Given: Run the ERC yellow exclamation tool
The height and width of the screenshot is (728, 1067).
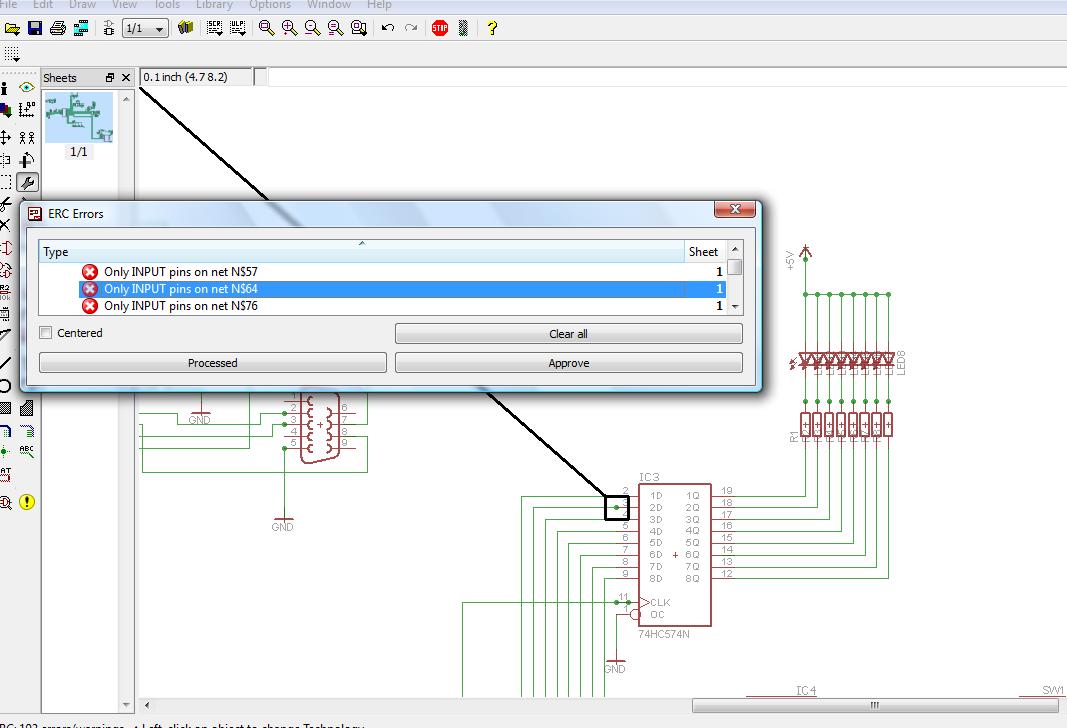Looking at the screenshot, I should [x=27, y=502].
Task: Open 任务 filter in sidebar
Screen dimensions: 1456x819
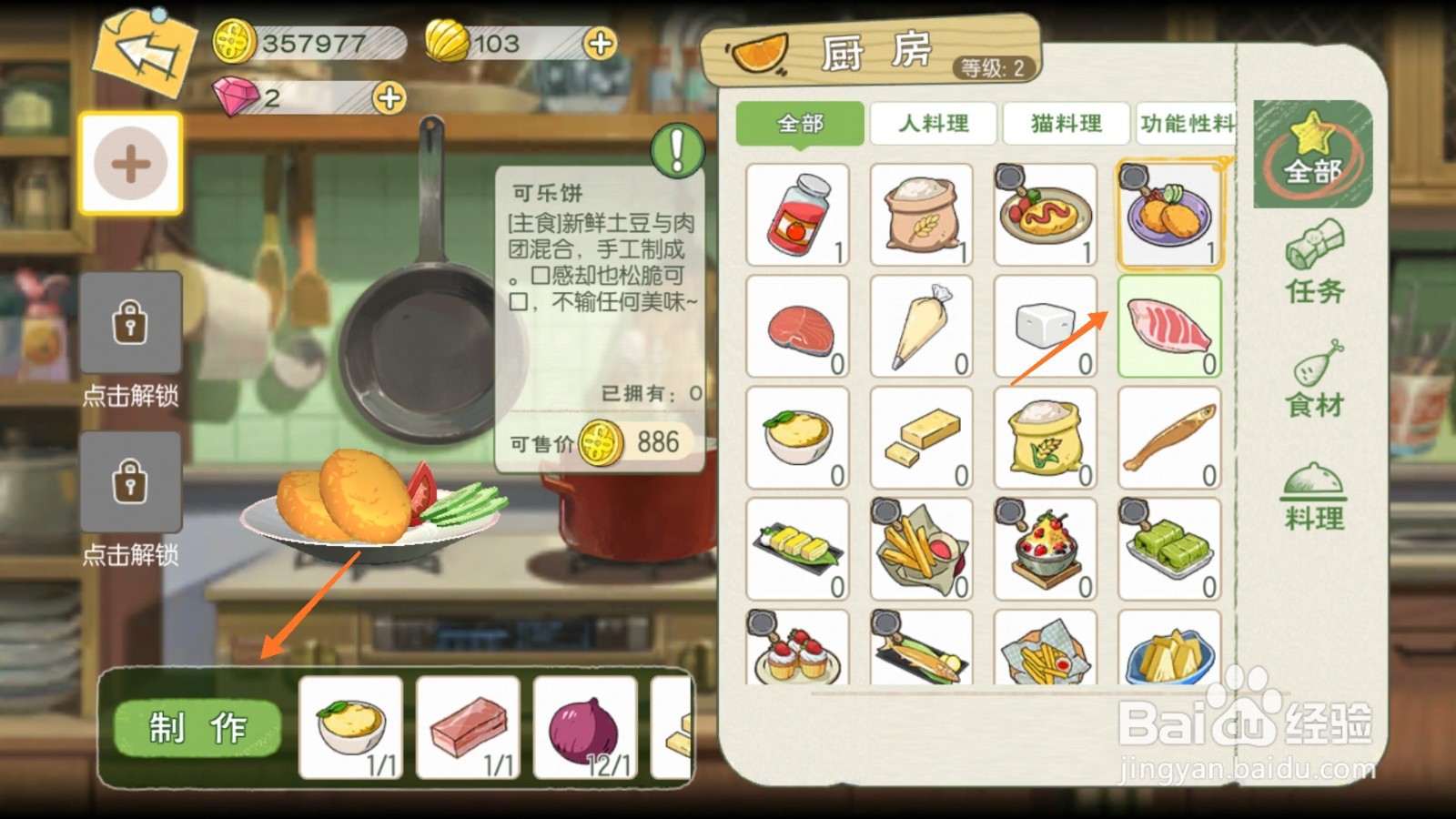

_ _ _ _ _ _ _

» **Exercise details**
Every last line above must be reproduced as written, and no pictures belong in the copy.

» **Answer box**
Given: Run the ERC yellow exclamation tool
The height and width of the screenshot is (728, 1067).
Looking at the screenshot, I should [x=27, y=502].
Task: Open 任务 filter in sidebar
Screen dimensions: 1456x819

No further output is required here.